In an addressable system, each device has a unique address and built-in intelligence to continuously report its status to the fire alarm panel. This means the supervision of the circuit is not limited to the wiring and is not dependent on an end-of-line resistor or the in and out wiring to each device on a loop. Rather, the addressable communication to each device is direct to that individual device, regardless of the wiring path.
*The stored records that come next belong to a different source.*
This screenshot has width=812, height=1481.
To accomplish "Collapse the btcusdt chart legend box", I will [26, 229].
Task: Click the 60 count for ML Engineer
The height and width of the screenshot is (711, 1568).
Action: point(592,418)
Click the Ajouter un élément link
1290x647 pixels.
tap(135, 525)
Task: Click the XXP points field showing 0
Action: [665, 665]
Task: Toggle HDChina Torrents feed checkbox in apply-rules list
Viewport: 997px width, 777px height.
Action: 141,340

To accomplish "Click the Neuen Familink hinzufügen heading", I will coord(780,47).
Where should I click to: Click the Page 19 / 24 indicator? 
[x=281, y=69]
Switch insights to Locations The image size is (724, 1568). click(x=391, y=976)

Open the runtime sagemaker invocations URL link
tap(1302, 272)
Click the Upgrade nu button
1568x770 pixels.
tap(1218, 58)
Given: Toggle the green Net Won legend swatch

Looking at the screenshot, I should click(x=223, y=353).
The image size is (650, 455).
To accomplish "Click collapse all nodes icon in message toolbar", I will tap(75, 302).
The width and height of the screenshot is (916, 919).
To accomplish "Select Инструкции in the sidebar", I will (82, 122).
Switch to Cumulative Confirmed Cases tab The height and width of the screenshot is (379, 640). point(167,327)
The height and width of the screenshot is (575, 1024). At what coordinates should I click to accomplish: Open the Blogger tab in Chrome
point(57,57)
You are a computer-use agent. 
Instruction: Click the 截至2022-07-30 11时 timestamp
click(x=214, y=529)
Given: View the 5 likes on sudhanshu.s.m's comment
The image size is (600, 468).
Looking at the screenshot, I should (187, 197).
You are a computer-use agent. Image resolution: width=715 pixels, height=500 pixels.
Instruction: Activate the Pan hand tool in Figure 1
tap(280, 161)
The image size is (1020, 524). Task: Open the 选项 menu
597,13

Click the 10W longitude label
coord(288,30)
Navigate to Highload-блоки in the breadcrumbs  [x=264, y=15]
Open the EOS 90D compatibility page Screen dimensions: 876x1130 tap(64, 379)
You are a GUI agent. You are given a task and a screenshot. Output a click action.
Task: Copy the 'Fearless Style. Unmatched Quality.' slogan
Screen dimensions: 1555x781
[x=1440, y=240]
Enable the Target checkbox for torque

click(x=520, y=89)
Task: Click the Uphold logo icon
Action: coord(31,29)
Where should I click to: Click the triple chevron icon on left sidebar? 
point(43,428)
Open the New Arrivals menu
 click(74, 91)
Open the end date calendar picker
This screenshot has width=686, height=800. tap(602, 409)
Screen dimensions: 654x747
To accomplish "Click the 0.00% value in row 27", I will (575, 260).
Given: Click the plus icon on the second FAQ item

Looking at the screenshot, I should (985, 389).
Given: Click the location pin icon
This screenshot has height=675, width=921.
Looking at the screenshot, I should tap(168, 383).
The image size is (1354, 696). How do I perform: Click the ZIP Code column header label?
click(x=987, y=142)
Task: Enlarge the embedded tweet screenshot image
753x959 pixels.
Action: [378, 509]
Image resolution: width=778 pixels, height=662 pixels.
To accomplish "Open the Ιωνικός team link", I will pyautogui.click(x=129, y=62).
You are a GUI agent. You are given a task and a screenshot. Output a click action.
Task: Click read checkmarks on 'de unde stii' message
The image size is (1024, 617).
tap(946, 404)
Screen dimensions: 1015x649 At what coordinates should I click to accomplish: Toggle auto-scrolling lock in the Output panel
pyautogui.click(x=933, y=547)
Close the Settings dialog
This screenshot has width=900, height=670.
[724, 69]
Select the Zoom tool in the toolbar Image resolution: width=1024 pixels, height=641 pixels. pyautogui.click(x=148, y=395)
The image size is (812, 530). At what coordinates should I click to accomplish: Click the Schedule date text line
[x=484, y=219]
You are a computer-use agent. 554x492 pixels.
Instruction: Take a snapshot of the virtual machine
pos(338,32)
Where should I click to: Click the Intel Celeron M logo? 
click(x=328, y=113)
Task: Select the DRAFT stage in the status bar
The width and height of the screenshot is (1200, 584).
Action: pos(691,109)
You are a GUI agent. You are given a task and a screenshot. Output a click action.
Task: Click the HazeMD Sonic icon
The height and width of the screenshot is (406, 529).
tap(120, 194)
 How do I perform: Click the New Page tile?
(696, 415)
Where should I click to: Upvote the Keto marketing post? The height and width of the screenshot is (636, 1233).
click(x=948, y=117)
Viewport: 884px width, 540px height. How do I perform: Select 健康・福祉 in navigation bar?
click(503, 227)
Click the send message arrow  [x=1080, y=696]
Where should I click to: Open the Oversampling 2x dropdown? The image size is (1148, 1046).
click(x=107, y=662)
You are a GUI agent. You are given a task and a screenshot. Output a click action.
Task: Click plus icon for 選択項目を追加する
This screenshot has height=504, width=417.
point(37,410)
The addressable technology also means that if a device needs to be added in the future, wiring can be accessed at the nearest junction box as opposed to wiring back to the main panel. The result is that addressable notification systems have a more open wiring scheme and are easier to install. In fact, installation time can be cut by more than 30%. With the flexible wiring architecture, more appliances can be connected per circuit and fewer power supplies, batteries and dedicated AC lines are required. The addressable technology also means the system is “forgiving,” allowing wiring to easily be adapted or equipment added as an installation project progresses.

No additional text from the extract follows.